Your objective: Please copy each line of the records below that includes the word "grid".

*** Begin section ***

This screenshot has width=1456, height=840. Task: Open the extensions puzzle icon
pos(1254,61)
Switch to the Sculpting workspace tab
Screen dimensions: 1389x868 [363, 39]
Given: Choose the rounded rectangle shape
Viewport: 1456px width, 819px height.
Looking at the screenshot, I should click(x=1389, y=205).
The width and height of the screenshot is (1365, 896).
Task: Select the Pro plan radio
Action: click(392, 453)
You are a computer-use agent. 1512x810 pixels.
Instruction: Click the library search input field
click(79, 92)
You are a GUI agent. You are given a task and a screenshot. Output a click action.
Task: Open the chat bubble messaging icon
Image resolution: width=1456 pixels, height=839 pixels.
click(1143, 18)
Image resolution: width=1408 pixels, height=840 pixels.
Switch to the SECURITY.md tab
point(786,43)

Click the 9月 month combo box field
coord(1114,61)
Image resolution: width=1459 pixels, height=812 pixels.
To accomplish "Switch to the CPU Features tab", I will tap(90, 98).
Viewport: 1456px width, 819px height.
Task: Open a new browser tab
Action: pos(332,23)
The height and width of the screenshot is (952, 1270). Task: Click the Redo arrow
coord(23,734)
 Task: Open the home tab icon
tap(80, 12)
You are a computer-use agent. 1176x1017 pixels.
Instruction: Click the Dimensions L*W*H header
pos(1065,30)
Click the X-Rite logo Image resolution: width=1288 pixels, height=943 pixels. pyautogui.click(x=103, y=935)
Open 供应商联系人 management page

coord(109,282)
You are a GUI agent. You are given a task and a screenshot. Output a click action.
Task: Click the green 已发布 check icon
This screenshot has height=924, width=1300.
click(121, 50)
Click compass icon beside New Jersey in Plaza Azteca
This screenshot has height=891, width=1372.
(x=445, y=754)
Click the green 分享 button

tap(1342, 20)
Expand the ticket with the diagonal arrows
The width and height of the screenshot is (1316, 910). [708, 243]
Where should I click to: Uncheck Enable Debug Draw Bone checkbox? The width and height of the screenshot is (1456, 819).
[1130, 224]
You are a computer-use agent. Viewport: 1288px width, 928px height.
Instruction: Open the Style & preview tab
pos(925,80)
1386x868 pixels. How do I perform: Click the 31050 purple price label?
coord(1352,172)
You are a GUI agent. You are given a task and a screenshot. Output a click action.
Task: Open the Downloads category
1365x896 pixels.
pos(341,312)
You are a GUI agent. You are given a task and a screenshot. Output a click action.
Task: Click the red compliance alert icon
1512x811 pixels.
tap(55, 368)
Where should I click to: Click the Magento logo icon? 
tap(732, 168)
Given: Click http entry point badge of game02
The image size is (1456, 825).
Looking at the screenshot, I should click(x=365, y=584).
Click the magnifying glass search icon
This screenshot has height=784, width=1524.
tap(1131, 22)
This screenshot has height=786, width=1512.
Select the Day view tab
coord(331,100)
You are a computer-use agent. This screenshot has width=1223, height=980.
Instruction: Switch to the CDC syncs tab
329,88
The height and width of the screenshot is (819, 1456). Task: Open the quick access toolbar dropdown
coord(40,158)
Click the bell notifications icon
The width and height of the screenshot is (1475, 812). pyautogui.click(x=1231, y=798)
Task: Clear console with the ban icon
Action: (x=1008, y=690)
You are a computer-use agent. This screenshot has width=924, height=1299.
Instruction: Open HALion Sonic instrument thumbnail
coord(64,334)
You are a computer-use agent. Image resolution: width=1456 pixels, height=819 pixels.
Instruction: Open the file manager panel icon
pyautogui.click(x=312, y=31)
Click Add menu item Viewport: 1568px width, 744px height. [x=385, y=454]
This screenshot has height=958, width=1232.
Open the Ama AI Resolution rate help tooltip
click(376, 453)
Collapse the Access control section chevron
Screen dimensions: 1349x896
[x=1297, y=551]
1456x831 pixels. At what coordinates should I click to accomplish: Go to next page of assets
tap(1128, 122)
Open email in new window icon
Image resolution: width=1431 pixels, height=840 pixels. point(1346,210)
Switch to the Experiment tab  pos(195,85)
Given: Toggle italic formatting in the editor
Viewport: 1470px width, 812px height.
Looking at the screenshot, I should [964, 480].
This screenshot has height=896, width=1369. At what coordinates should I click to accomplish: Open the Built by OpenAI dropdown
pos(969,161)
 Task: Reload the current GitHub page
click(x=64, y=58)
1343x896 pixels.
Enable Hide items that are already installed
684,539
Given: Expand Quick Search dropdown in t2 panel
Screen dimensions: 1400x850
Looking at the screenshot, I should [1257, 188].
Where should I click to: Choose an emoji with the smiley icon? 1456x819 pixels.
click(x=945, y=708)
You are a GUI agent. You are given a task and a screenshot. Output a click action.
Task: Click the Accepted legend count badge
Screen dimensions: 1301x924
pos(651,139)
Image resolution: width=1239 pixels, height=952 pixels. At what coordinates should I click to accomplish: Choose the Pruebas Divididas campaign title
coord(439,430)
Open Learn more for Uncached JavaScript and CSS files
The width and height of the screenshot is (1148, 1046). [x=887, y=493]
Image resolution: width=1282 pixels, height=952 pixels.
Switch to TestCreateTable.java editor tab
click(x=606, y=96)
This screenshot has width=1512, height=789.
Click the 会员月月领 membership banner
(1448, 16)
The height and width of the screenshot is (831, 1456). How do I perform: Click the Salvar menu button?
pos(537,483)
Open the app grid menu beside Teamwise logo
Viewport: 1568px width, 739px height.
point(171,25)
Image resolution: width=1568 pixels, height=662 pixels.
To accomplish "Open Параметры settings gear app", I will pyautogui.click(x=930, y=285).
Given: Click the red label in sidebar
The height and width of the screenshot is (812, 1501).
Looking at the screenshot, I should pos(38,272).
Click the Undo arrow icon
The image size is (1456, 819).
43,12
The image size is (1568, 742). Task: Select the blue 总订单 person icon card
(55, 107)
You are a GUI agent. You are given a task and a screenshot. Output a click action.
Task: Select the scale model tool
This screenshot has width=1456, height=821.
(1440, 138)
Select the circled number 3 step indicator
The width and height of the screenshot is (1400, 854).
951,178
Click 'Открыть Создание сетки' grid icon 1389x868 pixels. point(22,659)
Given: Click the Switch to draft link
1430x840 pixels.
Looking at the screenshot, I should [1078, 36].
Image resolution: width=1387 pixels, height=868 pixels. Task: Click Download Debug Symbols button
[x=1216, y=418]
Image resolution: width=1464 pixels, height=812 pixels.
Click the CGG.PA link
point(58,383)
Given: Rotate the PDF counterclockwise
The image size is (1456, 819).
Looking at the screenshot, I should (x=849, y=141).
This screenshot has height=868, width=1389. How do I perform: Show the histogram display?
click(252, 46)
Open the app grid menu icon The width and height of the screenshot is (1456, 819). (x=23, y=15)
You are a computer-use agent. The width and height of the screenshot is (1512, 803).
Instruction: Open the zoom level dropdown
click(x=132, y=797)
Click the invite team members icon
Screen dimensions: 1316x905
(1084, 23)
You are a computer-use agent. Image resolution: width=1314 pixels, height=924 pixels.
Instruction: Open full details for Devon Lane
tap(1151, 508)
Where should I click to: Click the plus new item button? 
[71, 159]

*** End section ***

Exercise output:
Open the app grid menu beside Teamwise logo
Click 'Открыть Создание сетки' grid icon 1389x868 pixels. point(22,659)
Open the app grid menu icon The width and height of the screenshot is (1456, 819). (x=23, y=15)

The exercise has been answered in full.